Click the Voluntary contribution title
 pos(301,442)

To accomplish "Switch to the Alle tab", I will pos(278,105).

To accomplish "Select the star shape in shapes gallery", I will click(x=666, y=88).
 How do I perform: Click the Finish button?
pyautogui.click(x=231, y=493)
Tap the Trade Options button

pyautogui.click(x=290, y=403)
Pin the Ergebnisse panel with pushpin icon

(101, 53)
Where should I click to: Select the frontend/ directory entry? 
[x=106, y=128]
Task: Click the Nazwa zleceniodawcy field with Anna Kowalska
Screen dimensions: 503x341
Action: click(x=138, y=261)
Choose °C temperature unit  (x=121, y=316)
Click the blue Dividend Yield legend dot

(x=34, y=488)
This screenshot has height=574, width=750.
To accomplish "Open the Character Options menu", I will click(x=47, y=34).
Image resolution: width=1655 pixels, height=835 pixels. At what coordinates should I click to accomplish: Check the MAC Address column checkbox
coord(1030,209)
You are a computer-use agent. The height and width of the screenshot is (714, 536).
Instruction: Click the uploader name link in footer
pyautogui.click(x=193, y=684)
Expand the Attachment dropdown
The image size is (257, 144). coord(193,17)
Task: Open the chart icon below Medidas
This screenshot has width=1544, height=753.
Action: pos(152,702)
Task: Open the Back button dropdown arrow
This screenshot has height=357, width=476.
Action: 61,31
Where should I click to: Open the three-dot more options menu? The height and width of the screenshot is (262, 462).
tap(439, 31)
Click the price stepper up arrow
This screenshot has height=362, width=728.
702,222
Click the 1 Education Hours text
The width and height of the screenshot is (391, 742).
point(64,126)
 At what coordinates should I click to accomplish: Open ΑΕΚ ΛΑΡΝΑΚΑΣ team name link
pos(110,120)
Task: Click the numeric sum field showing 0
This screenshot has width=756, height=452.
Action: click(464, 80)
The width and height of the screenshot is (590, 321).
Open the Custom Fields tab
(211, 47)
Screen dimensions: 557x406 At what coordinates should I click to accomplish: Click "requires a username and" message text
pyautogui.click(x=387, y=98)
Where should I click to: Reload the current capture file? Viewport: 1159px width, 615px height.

+-------+

- What is expected -
I'd like every line with the string "Task" copied from the listing.

- Answer box -
Task: Click the Nazwa zleceniodawcy field with Anna Kowalska
Task: Open the chart icon below Medidas
Task: Open the Back button dropdown arrow
Task: Click the numeric sum field showing 0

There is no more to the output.